All 10 of Robinson’s big league seasons came with the Dodgers, but not without some intrigue. In December 1956, the Dodgers traded Robinson to the New York Giants.
But instead of playing for the Giants, Robinson elected to retire due to not wanting to play for a rival. Because Robinson announced his retirement, the trade in which the Dodgers would’ve received Dick Littlefield and $30,000, was voided.
In his career with the Dodgers, Robinson won a National League Rookie of the Year Award, was named NL MVP and played in six All-star games. He batted .311 with 137 home runs, 734 RBIs and 197 stolen bases. He was inducted into the Baseball Hall of Fame in 1962.

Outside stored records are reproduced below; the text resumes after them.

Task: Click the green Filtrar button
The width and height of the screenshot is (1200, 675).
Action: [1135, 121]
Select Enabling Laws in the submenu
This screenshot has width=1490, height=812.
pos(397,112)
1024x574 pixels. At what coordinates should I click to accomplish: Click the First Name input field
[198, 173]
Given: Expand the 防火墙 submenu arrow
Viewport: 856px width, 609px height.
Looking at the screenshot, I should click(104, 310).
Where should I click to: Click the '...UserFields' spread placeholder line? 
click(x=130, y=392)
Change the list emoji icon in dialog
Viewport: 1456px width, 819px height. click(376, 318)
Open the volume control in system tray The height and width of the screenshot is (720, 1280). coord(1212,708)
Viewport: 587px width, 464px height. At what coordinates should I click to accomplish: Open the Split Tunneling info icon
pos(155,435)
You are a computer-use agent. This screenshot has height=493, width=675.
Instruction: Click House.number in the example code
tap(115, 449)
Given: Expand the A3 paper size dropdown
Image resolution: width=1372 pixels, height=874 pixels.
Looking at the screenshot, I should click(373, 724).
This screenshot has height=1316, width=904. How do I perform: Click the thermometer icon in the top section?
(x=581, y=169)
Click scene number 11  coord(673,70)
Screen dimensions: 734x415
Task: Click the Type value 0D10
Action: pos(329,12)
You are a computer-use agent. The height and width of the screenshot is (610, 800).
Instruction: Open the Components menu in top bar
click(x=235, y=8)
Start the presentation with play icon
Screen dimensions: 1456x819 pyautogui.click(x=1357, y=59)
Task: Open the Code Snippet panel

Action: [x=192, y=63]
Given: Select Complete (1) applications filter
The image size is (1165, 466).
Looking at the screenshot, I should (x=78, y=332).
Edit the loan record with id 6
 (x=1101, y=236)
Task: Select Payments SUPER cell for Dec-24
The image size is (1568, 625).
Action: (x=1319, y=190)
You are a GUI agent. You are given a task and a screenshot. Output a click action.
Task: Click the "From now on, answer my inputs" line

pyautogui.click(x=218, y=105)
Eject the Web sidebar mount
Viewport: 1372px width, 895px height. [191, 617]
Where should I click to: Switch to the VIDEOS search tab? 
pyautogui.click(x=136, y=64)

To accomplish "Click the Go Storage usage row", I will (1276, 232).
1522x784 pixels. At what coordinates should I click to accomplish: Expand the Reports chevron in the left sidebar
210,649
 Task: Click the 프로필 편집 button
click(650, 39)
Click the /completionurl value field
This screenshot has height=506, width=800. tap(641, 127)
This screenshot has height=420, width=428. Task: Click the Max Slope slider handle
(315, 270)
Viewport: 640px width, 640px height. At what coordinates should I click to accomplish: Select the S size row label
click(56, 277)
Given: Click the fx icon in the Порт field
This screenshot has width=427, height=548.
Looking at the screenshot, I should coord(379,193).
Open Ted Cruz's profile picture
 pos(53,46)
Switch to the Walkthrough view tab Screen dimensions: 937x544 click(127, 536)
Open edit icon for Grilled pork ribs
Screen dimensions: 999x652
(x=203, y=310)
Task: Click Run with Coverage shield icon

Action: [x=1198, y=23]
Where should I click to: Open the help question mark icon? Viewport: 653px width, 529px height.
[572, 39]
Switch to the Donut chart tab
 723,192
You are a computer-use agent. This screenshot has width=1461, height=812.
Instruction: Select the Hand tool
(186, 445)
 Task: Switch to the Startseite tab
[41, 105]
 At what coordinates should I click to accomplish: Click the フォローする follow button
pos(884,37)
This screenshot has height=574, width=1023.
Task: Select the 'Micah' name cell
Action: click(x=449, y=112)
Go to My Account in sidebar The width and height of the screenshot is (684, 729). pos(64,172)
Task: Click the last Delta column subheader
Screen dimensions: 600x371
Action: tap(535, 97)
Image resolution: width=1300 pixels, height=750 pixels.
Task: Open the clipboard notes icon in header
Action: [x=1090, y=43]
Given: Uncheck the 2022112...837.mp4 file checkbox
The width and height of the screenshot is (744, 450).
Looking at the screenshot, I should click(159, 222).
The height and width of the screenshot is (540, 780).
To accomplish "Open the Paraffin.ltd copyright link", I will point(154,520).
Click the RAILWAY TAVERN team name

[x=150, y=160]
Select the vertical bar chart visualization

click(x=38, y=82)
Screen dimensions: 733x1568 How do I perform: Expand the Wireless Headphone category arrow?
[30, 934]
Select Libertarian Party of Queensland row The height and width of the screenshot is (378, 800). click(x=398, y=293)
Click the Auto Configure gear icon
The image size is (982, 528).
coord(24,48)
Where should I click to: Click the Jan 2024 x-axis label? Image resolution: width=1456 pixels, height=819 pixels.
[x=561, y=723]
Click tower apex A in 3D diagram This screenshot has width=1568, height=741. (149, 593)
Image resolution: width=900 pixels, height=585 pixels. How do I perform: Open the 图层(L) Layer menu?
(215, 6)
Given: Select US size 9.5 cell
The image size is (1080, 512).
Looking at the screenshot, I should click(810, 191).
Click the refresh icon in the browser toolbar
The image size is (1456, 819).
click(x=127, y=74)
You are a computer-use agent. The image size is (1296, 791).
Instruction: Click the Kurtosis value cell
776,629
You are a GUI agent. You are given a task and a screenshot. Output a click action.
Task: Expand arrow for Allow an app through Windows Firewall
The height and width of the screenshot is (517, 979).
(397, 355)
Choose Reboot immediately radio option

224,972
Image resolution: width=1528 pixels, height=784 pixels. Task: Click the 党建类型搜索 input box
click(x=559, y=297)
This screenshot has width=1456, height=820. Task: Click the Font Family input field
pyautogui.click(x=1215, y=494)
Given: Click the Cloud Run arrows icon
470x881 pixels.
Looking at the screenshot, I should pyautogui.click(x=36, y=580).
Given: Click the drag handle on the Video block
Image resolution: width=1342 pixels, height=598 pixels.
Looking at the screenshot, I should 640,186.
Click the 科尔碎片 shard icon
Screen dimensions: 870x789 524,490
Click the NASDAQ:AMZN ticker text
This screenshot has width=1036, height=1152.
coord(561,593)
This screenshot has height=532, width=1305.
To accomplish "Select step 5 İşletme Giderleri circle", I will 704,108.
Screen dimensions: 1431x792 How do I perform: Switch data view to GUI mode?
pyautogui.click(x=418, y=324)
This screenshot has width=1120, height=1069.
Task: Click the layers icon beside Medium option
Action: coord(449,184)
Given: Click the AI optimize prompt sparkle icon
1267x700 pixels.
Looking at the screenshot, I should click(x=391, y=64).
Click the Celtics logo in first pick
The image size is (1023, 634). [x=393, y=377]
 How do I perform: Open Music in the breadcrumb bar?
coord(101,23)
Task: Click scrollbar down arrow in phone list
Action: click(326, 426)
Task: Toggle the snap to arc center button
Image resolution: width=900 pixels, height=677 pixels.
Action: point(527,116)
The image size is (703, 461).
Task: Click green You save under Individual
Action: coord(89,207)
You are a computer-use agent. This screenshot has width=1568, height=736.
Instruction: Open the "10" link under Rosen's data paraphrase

More than his stats on the field, Robinson will forever be known for breaking baseball’s color barrier. He did so on April 15, 1947, and all players now wear his iconic No. 42 on that date each year.
The Pasadena native and former UCLA star has since received statues outside of Dodger Stadium, Jackie Robinson Stadium at UCLA and the Rose Bowl. His statue outside of Dodger stadium which was unveiled on Jackie Robinson Day last April.
Robinson was very active in both sports and politics as a broadcasting analyst after his retirement, but complications from heart disease and diabetes weakened Robinson and made him almost blind by middle age. On Oct. 24, 1972, he died of a heart attack.